** TEXT SHOWN **

Man in a Parking Lot
When you have a son
you start seeing men
backwards, intuiting their childhood
selves beneath the years of accretions—
the bags and jowls, paunches,
thickened, crumpled skin,
the whole weight of the individual
personality, its freight of filters,
opinions, prejudices, habits,
likes, congealed—as if you knew them
before they even knew themselves.
So when a man stumbles toward you,
mumbling, across the Cubb's Foods parking lot,
unkempt and coatless in the snow,
and your discriminating mind says
"madman," "danger," though he never
once looks up, locked in an altered world,
fixed, unfixable, you lock your car door and then
sit there wondering how it happened,
when things started going wrong.
Knowing he was once a toddler—
for pity's sake—you find it
strange, unreal, this mane of wild
grey hair, grey beard. Somehow
you know it doesn't belong on him,
all that hair, and you don't know
how he got to be so lost, so sick, so old.
Catherine Jagoe
I can't imagine a better way to describe the strangeness of raising a future man. Having a girl first bought me five more years to avoid thinking about this. My little boy is a part of my body- how is it possible that he will grow up to be so fundamentally different from me?
Darn it, Gina- just when I've re-convinced myself that I have no use for poetry, you introduce me to something that gets into my head! Have you considered a career as a high school English teacher when you're done with the domestic goddess thing?

Dataset entries
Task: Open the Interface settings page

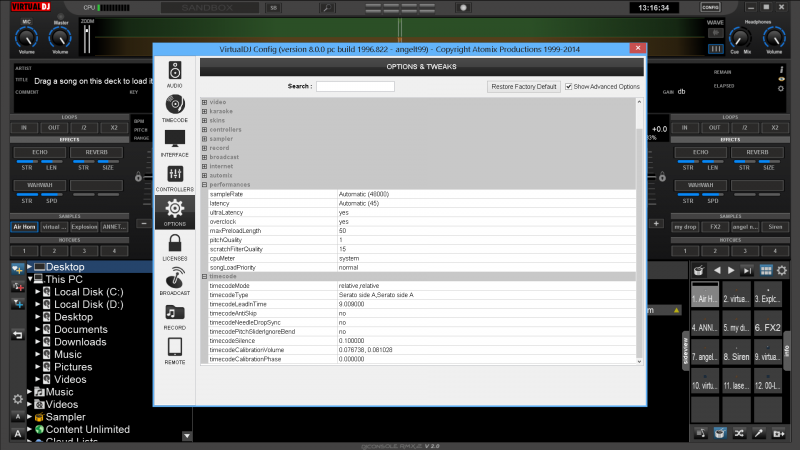Action: [174, 142]
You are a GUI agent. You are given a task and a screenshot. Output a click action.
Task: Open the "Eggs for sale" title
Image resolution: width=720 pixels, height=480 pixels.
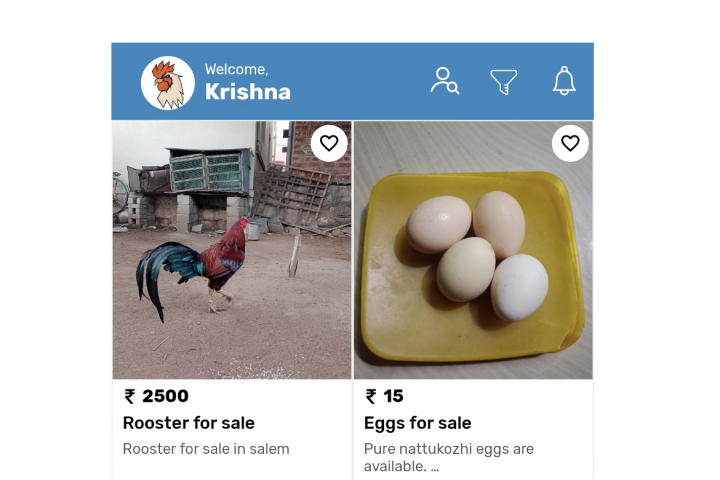418,423
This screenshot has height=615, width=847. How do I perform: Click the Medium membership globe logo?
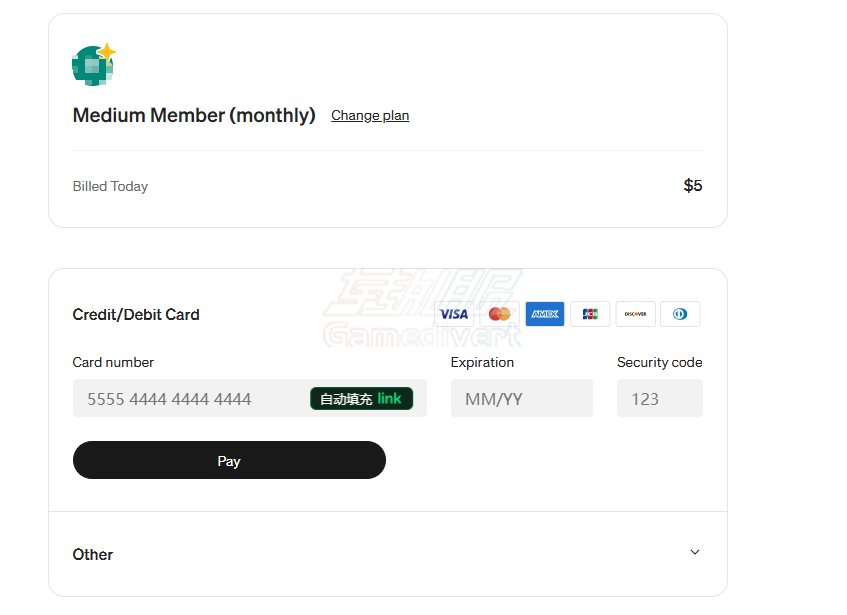92,65
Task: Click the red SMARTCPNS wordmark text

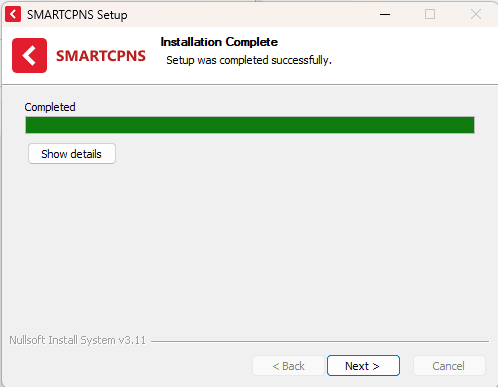Action: coord(101,56)
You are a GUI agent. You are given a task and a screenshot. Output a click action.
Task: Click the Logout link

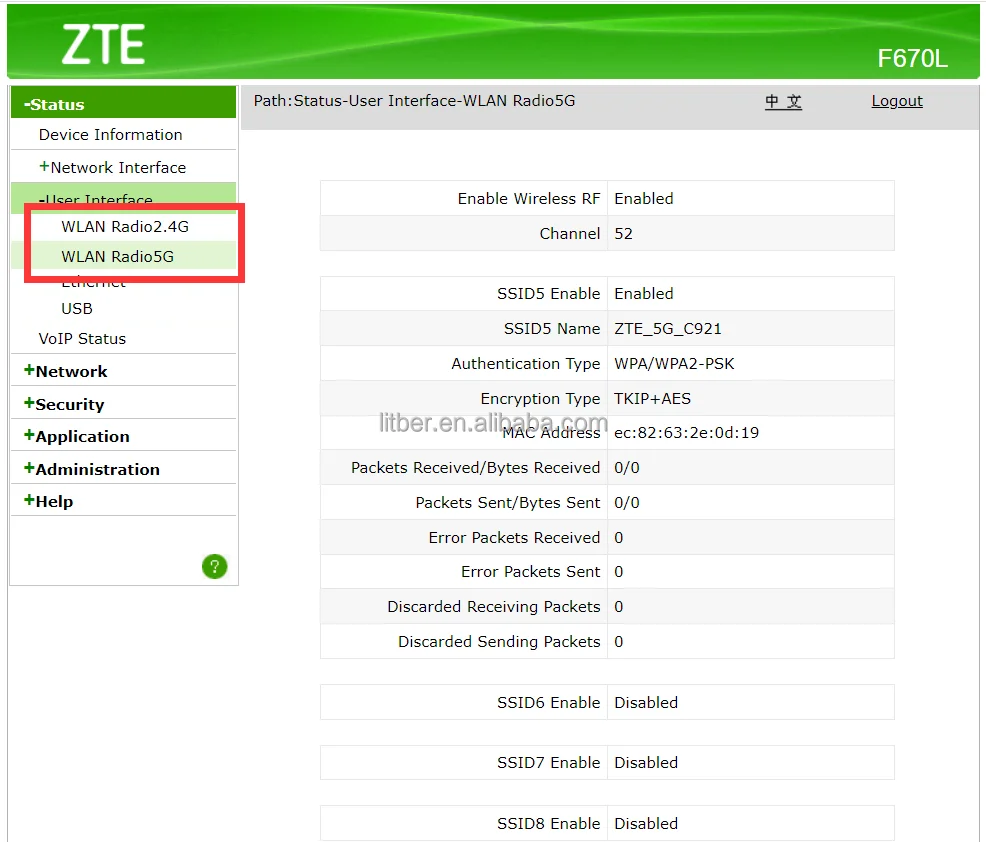pos(897,101)
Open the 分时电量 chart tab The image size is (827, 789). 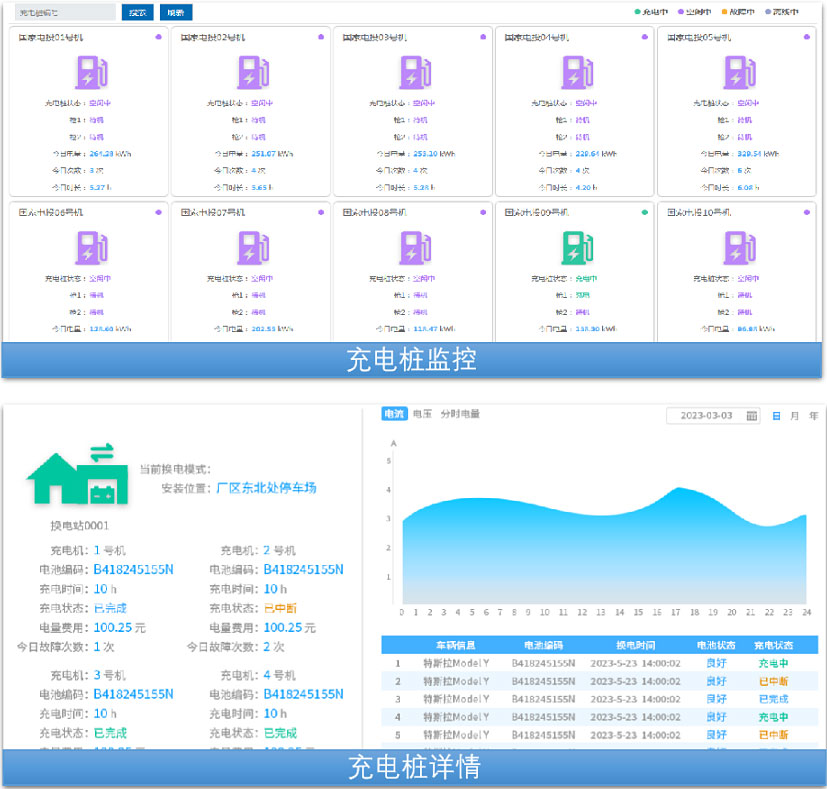[460, 413]
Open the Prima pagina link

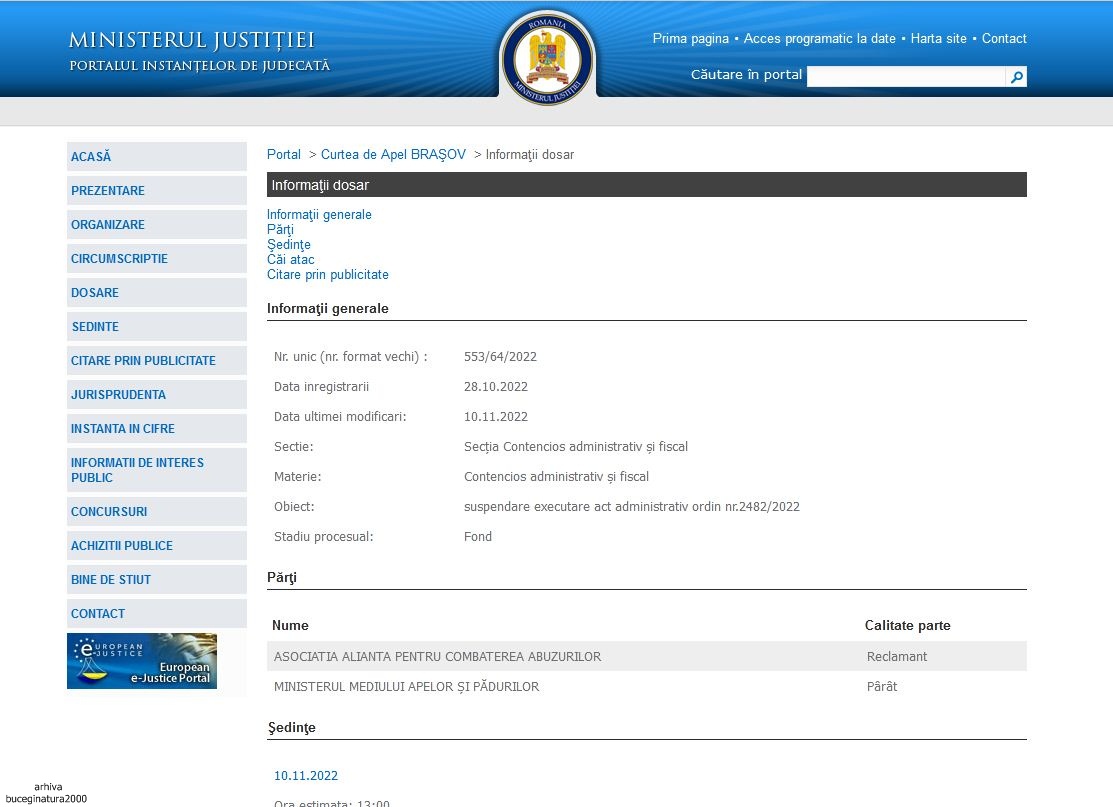click(x=690, y=39)
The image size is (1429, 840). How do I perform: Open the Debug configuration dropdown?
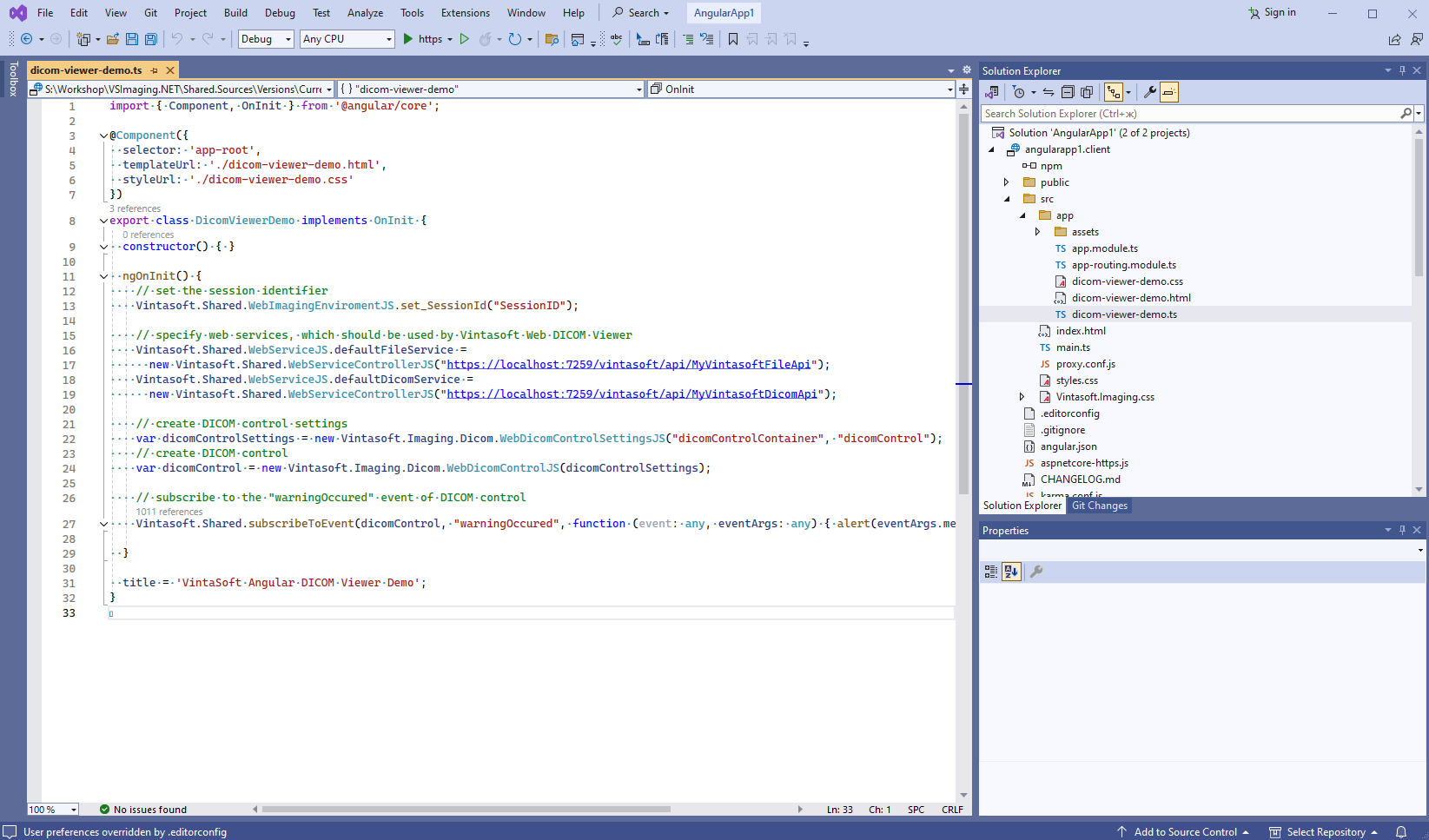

** ACTIONS TO TAKE **
1) In the poem page, why does the man's wild grey hair and beard seem strange and unreal to the speaker?
2) Please rewrite the paragraph in the poem page that begins "I can't imagine a better way" in fewer words, keeping its main facts.
3) In the poem page, whose parking lot does the man stumble across?

** EXPECTED OUTPUTS **
1) The speaker knows he was once a toddler. Because of that, all that hair seems not to belong on him.

2) Nothing better describes the strangeness of raising a future man. Having a girl first gave me five more years before I had to think about it. My little boy is part of my body, so how can he grow up so fundamentally different from me?

3) The Cubb's Foods parking lot.